Assurer un pouvoir clair et indépendant pour définir la politique
monétaire favorise en outre la crédibilité de cette
politique en la rendant plus transparente, c'est-à-dire en rendant ses
objectifs directement compréhensibles par le public. La transparence des
politiques monétaires est d'autant plus nécessaire qu'il est, en
général, plus difficile, à court terme, de contrôler
et d'évaluer leurs résultats.
·
La clarté du mandat statutaire des membres du
Conseil de la politique monétaire chargé de définir la
politique monétaire était impérative pour rendre cette
politique monétaire crédible, notamment parce que, en 1993, la
Banque de France bénéficiait depuis moins longtemps que d'autres
d'une réputation bien établie de rigueur monétaire.
Cependant, même s'il est clair, ce mandat a été
considéré par certains comme peu conforme aux principes
démocratiques dès lors qu'il ne procède pas de
l'élection.
C'est oublier le fait que la mission de l'autorité chargée de
définir la politique monétaire est délimitée
nettement, qu'une telle politique doit inéluctablement être
coordonnée avec la politique économique générale du
Gouvernement, et que le législateur pouvait, à tout moment,
revenir sur cette indépendance.
II. LA PARTICIPATION DE LA BANQUE DE FRANCE AU SYSTEME EUROPEEN DE BANQUES
CENTRALES (SEBC)
A. L'INSERTION DE LA BANQUE DE FRANCE AU SEIN DU SEBC
Le premier alinéa du présent article assure,
conformément à l'article 106-1 qui dispose que "le SEBC est
composé de la BCE et des banques centrales nationales",
l'intégration de la Banque de France dans le SEBC.
Cet alinéa transfère donc la définition de la politique
monétaire au SEBC, et dispose que la Banque de France participe à
l'accomplissement des missions assignées par le Traité au SEBC,
dont l'objectif principal est d'assurer la stabilité des prix.
A cet égard, le premier alinéa du présent article fait
référence à l'article 4 A du Traité :
"Il est institué, selon les procédures prévues par le
présent Traité, un Système européen de banques
centrales, ci-après dénommé "SEBC", et une Banque centrale
européenne, ci-après dénommée "BCE" ; ils agissent
dans les limites des pouvoirs qui leur sont conférés par le
présent Traité et les statuts du SEBC et de la BCE,
ci-après dénommés "statuts du SEBC" qui lui sont
annexés."
Une version précédente du présent projet de loi faisait,
en revanche, référence aux articles 105-1 et 105-2 du
Traité qui définissent, respectivement, l'objectif principal et
les missions fondamentales du SEBC. La différence ne paraît pas,
à première vue, considérable.
Comment expliquer, dès lors, cette évolution du texte ? Il
semble, d'après les informations reçues par votre commission, que
la présente rédaction réponde à un souhait du
Conseil d'Etat qui a estimé que la référence aux articles
105-1 et 105-2 du Traité présentait le risque d'une
interprétation éventuelle trop restrictive et qu'il était
par conséquent préférable d'évoquer un article dont
la portée est très générale, comme c'est le cas
pour l'article 4 A.
------------
#### [CONSIGNES]
[a] Relevez tous les articles du Traité cités dans le texte sur la Banque de France.
[b] Recopiez à l'identique le passage du texte sur la Banque de France qui va de « Cependant, même s'il » à « l'élection. », ces deux segments compris.
[c] Prolongez le texte sur la Banque de France et le SEBC en reprenant juste après sa dernière phrase.
Les données qui suivent n'ont aucun rapport avec le texte.

#### [DONNÉES FOURNIES]
------------
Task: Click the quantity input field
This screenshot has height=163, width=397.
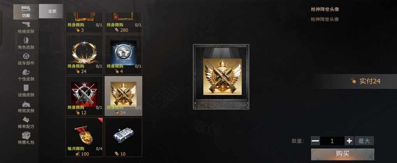Action: pos(332,141)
------------
#### [RÉPONSES]
[a] Article 106-1, article 4 A, article 105-1, article 105-2

[b]
Cependant, même s'il est clair, ce mandat a été
considéré par certains comme peu conforme aux principes
démocratiques dès lors qu'il ne procède pas de
l'élection.

[c]
En outre, le premier alinéa du présent article, tel qu'il est
rédigé, permet de prendre en considération l'avis de
l'Institut monétaire européen (IME), relatif à la
situation de la Banque de France au regard des exigences du Traité.
En effet, au regard des exigences de l'article 107 du Traité
relatives à l'indépendance, la situation de la Banque de France
apparaît contrastée. La loi du 4 août 1993 distingue,
en effet, clairement la politique monétaire des autres missions
fondamentales du SEBC et notamment de la politique de change.
Pour ce qui concerne la définition et la mise en oeuvre de la politique
monétaire qui constituent l'une des missions fondamentales du SEBC, la
Banque est incontestablement déjà indépendante. L'article
1er du statut de la Banque relatif à la politique monétaire ainsi
que les articles 7 à 10 relatifs à la mise en oeuvre de la
politique monétaire et au fonctionnement du Conseil de la politique
monétaire n'appellent pas de critiques au regard de
l'indépendance.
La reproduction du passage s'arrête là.